- **Work instruction**: Examine the records and identify each line that includes the string "will". Copy those lines.

Pixel coordinate grounding data
□ □ □ □ □

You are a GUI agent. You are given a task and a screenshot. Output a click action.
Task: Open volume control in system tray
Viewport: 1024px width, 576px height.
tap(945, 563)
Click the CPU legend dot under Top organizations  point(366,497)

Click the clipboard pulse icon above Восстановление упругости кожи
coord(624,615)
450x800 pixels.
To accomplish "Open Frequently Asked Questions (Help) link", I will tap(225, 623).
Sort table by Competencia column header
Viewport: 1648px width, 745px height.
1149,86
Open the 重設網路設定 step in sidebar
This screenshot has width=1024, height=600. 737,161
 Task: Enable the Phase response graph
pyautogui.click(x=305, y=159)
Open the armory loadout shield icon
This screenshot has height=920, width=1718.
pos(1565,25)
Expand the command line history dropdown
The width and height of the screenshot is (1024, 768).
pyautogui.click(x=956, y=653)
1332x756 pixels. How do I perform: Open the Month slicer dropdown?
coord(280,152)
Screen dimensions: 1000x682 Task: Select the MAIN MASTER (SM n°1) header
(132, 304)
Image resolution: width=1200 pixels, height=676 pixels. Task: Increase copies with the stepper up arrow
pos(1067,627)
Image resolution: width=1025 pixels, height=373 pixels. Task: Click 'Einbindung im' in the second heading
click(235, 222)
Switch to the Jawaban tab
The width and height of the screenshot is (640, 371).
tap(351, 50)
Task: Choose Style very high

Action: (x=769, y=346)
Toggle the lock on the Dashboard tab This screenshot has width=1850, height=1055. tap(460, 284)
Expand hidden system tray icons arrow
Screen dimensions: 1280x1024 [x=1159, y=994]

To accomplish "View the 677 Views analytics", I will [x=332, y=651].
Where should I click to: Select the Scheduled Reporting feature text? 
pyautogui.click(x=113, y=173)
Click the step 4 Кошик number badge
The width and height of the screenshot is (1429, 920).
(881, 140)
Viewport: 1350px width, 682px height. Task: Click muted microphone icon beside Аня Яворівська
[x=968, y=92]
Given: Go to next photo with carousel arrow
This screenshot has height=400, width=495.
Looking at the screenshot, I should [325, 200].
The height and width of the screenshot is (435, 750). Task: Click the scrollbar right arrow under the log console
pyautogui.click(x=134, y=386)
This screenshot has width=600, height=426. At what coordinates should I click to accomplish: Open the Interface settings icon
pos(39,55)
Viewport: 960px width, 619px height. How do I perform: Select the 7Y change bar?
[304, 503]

□ □ □ □ □

- **Answer to the problem**:
To accomplish "Open Frequently Asked Questions (Help) link", I will tap(225, 623).
To accomplish "View the 677 Views analytics", I will [x=332, y=651].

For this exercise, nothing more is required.